It is good to laugh, and the Emperor should be made fun of, but there is a time and place for everything.
The following post was prompted by the Daily Beast article linked below.
Yes, we did need Stewart, Colbert, Oliver and the Onion. And there is no denying that they have had a tremendous affect, as just the immediacy of Oliver's affect on the "Seizure" issue aptly testifies to. There are, however, a few more details to keep in mind other than the "isolation-echo chamber" potential addressed above.
You can start with the idea of "the news needing comedy." The fact of the matter is that news needs whatever it takes to be entertaining because its real purpose has very little to do with actually informing. The point is as it has always been, to get eyes, ears and minds on the receiving end of marketing message. Which, lest you forget, is the only reason the four previously mentioned avengers of truth are there to be heard at all. And the fact that comedy plays so well here speaks, in my opinion, a great deal more to what a horrible joke the larger aspects of our daily circus of government and commerce has become.
First is the potential for allowing one to become too comforted in the belief that a commodity-marketing machine can, and will, give us what we need; as in the kinds of things to make informed choices as to what is important for our collective effort to be attentive to, as well as how we go about achieving it. And secondly that satire, in and of itself, has no down side we need to worry about.
The problem with the success of presentations like the four we've listed is that, just because they make money now for a certain set of owners doesn't mean that truth will always hold forth; especially if the consequences of whatever truth revealed becomes too costly for other process owners. And let us also not forget that there can be value for those who might wish to have a solid hand in how truth gets defined to throw a few nuggets out from time to time, just to keep the rubes interested.
That last part in the paragraph above also plays into the second aspect of why satire can survive, despite making fun of those in power. And that is precisely because keeping us laughing, and sort of in on the joke, is pure gold when it comes to distracting and deflecting the cognitive dissidence that rises to an emotional imperative to action. Which is now, of course, the quite important secondary purpose of entertainment, and whatever other quick fix a commodity can provide.
What we're talking about here is the potential for the long con. The big picture ruse that gives the rubes a taste of actually having a say in things so that nothing of a fundamental sort ever changes; even as whatever little changes might be granted from time to time get brought back to their proper place, while something else is provided to distract and entertain.

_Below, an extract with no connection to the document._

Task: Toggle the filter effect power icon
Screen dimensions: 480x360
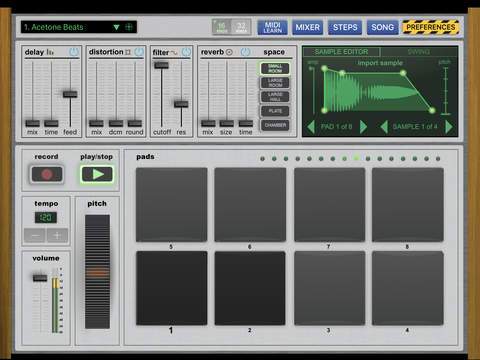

And the most fundamental issue you are not likely to hear ridiculed is the assumption that we can only be organized by a factory, production, and consumptive mode of living. That it is only natural that a few can accumulate inordinate translative power simply because we have agreed that money is real. But just as human skill can no longer compete as a commodity, we also do not require money as a universal skill translator anymore. This is so precisely because applied information, and the electrified networks that store and move it about, has changed everything. And unless we can find a way to stop being distracted in so many ways, so as to see that fundamental change, and then to take the very specific, and quite difficult, actions required to address it, we will not survive as a species. And I can assure you that is something that you really don't want to be making fun of.